File image: Independent UK.
CAPE TOWN - The scathing reality is that some individuals will incur penalties for settling their debt early, which forces them to maintain a substantial debt.

This comes in light of the National Credit Act which states early settlement penalties may not exceed 3 months interest on the outstanding capital value prior to settlement.

However, the early settlement penalty only applies to large debt where the outstanding value exceeds R250 000.

Just last year, South Africa’s national summons for 48 169 individual’s debt was recorded at R350 million in total, according to Statistics SA.

Chief Data Officer at Consumer credit agency, Experian SA, David Coleman, says that it is important to review the terms of your loan agreement.

“Engaging with the lender to provide notice of intention and to request a settlement quote would be highly advisable to get an indication of the potential early settlement fee impact to make an informed decision. This information can be used to compare settlement options across all debt held - aiming to settle more expensive debt (debt with higher interest rate) before settling large amounts”, says Coleman.
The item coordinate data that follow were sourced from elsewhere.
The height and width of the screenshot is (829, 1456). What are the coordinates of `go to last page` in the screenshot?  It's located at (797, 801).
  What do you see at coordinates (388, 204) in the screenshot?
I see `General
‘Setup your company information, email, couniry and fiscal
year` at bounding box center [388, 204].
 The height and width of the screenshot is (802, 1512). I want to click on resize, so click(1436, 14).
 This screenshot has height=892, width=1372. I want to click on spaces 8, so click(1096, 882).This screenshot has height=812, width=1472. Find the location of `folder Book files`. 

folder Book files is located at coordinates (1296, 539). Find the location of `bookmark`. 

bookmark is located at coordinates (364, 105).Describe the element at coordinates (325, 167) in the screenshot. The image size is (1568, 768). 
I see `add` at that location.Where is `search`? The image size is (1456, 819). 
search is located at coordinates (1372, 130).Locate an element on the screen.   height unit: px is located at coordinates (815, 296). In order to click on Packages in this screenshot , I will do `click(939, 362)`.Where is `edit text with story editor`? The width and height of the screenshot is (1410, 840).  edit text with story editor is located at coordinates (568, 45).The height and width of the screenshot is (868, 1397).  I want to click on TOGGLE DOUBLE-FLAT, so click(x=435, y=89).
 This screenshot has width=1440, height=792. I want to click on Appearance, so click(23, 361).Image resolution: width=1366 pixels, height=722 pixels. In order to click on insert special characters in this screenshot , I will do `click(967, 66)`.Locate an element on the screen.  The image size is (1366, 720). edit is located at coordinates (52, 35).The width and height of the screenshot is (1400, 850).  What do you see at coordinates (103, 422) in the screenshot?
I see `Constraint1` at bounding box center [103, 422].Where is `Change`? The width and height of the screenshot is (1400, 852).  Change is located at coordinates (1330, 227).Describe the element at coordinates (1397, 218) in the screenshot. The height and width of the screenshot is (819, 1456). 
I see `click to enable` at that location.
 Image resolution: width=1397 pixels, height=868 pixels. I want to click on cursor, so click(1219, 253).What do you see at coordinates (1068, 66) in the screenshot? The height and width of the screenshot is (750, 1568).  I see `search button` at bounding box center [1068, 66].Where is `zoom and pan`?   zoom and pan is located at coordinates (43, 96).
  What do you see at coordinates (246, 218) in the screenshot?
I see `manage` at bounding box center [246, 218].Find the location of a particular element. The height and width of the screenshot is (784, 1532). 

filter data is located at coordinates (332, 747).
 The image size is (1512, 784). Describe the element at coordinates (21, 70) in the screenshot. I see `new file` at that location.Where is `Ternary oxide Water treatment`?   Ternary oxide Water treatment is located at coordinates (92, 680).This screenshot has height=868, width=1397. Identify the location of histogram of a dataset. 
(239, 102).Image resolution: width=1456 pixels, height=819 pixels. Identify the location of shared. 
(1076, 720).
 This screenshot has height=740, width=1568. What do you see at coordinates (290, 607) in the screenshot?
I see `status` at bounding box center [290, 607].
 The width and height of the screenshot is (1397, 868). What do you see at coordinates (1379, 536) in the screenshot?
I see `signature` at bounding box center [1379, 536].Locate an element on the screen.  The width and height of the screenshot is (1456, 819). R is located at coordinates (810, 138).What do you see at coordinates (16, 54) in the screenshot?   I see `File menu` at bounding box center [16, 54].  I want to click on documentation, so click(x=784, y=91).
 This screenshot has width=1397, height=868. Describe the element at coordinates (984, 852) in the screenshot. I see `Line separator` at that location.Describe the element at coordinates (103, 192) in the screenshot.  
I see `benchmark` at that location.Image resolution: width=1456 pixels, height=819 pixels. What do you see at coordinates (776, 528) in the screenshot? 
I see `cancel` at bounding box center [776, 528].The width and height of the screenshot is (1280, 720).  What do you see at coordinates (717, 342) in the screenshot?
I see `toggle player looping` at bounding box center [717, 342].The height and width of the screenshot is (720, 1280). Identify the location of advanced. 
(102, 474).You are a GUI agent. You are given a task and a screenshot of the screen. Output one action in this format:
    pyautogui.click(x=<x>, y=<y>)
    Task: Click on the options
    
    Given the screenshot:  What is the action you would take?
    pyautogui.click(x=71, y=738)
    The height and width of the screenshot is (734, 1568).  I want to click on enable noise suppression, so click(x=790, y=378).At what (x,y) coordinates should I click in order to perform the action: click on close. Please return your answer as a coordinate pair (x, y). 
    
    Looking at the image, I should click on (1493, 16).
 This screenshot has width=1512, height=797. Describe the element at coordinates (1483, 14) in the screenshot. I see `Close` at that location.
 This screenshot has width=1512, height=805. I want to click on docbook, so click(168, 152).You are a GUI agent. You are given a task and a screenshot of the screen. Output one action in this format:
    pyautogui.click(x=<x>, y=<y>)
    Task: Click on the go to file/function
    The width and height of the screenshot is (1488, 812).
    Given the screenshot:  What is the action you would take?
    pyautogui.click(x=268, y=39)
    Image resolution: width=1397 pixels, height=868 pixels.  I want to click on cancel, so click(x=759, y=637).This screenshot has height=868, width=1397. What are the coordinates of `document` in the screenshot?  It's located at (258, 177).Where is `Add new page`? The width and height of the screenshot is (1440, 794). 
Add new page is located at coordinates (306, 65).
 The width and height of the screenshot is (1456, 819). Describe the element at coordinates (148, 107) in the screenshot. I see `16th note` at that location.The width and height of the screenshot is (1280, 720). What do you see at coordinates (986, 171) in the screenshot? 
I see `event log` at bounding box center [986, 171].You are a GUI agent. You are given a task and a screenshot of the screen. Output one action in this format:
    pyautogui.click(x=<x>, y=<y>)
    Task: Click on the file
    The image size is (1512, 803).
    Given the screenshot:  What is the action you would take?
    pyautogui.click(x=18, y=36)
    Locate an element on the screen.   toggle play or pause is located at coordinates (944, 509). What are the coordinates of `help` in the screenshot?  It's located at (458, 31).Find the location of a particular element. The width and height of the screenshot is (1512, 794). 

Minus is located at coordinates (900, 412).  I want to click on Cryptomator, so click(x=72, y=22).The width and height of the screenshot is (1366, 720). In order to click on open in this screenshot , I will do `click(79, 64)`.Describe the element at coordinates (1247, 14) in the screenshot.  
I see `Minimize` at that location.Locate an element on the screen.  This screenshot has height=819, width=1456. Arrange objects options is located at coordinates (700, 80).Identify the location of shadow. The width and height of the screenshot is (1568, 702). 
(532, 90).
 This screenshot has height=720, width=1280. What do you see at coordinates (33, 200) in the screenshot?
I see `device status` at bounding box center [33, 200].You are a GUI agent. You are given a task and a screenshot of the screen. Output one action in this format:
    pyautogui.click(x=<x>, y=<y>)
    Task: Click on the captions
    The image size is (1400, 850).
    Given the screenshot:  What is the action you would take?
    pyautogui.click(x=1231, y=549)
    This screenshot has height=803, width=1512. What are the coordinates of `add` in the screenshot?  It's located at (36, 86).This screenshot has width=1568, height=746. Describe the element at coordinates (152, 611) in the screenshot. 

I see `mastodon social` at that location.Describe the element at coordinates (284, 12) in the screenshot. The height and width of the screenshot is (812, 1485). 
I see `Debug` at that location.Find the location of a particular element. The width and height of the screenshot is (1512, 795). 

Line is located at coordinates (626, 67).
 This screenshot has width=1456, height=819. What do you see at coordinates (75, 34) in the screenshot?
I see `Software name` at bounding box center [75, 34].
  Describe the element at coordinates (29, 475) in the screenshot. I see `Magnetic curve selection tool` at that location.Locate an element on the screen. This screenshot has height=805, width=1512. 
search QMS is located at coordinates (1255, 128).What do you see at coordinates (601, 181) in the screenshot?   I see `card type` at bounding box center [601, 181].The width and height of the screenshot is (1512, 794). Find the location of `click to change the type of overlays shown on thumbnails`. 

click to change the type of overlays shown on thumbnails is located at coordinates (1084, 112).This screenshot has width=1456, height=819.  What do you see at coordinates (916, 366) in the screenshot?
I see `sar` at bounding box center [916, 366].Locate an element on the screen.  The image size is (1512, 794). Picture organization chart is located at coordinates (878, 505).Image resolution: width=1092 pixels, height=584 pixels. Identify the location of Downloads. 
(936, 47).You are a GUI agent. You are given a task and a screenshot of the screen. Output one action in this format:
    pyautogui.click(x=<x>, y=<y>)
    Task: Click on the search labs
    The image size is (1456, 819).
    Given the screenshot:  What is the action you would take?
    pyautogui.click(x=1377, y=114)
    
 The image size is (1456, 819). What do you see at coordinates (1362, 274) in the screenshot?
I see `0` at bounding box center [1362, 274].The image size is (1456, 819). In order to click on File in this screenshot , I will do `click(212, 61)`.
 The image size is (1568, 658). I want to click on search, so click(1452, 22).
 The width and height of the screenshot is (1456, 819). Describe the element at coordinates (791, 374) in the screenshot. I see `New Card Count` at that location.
Meanwhile, the head of credit at First National Bank (FNB) Retail, Hannalie Crous said last year that banks are increasingly offering debt consolidations.

This is a loan which is used to pay off multiple loans. However, it is only available to ‘low-risk customers’.

Therefore, most people do not have an exit option.

Also, most individuals pile on debt to build up a good credit score. This is important when considering to buy a home or vehicle.

“A credit score is important as it reflects the likelihood of you paying credit back, and honouring your credit commitments in the future. It is a good indicator for lenders, such as banks, financial service providers and retailers, to be aware of the level of risk in lending to you. Credit scores are contained in an individual’s credit report to help lenders measure the type of credit deal to offer – or whether to decline your credit application”, says Coleman.

A credit score is determined on the following data:

- An individual’s payment history

- Current level of debt

- Types of credit accounts used

- Length of credit history

- Number of new credit inquiries over a period of time

Coleman concludes that where there are penalties for settling debt early, there are too penalties for settling debt late.

“Settling debt late would imply that the consumer missed contractual payments over the originally agreed term of the loan or credit facility. Where a facility is in arrears, the credit provider may apply additional penalties to cover the costs involved to pursue collection processes or agencies”, concludes Coleman.